From the entries, filter out every line that lacks "option" and copy the rest.

**DATA LISTING:**
----------------

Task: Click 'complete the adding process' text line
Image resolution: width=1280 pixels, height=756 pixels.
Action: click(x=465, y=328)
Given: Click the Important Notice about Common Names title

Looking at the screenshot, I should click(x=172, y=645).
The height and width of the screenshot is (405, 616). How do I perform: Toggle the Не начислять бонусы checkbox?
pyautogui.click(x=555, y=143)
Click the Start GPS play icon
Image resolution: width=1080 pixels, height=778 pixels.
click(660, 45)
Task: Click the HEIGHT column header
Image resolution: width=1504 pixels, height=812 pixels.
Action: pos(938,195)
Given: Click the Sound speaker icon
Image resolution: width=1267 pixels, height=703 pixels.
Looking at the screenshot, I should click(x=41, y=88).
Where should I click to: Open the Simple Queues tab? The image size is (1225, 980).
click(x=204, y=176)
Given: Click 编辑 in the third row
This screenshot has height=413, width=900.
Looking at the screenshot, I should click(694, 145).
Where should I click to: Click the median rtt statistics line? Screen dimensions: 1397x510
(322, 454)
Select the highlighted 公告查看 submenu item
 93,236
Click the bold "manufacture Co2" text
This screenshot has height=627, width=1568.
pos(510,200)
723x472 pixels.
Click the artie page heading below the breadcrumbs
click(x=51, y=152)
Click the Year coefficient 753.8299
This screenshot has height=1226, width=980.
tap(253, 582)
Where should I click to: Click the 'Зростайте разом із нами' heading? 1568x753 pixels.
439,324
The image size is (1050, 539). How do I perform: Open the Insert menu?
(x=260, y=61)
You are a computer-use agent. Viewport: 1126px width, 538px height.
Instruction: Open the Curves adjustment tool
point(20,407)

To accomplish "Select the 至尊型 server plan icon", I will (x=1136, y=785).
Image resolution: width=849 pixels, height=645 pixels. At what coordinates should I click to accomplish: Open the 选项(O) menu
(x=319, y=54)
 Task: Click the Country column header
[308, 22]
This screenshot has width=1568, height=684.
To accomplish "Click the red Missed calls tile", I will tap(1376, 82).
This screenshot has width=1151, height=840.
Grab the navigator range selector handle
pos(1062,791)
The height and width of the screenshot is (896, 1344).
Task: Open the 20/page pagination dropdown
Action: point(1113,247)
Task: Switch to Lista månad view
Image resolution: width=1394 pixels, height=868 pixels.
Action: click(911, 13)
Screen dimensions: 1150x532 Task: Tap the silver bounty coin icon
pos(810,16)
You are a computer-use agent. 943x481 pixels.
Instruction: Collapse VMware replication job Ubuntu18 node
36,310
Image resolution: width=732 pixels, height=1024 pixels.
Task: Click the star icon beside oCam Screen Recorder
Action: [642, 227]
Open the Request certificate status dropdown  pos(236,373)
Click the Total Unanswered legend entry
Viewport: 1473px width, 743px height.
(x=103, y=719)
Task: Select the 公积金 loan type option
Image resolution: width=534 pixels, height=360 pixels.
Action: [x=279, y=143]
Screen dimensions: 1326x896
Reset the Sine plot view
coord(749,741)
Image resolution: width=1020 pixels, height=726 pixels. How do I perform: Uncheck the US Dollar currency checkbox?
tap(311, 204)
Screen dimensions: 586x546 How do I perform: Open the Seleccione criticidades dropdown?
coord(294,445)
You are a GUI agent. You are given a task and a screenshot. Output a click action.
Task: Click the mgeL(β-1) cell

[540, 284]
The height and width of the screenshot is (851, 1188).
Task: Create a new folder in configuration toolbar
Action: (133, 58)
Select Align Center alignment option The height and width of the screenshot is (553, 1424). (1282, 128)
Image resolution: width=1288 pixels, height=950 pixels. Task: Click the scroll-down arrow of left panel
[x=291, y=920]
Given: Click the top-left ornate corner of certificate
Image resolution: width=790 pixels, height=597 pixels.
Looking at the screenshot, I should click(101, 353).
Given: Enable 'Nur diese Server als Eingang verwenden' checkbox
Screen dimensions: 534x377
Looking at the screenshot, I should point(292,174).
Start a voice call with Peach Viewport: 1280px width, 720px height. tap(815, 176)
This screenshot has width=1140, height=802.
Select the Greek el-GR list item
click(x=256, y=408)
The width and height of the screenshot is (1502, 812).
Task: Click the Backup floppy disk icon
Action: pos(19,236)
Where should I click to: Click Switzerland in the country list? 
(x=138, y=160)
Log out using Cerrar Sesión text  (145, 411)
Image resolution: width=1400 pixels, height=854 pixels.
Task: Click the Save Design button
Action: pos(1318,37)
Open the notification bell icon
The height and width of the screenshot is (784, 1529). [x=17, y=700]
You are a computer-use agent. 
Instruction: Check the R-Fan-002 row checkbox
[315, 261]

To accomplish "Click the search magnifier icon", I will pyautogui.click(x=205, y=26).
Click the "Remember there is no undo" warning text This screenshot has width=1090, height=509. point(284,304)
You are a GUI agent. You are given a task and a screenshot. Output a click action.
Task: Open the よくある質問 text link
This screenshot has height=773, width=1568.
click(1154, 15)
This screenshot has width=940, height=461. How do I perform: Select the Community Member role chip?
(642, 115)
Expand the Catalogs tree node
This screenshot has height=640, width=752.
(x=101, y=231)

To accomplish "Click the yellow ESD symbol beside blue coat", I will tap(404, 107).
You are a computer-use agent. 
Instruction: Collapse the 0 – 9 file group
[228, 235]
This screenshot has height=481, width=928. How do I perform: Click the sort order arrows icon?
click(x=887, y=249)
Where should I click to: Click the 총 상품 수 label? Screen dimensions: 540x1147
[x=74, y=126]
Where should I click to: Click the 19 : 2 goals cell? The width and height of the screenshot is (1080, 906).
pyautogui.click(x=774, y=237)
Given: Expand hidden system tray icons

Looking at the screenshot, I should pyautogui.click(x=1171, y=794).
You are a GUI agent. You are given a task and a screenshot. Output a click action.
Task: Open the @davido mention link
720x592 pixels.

----------------

**YOUR SOLUTION:**
Task: Select the 公积金 loan type option
Select Align Center alignment option The height and width of the screenshot is (553, 1424). (1282, 128)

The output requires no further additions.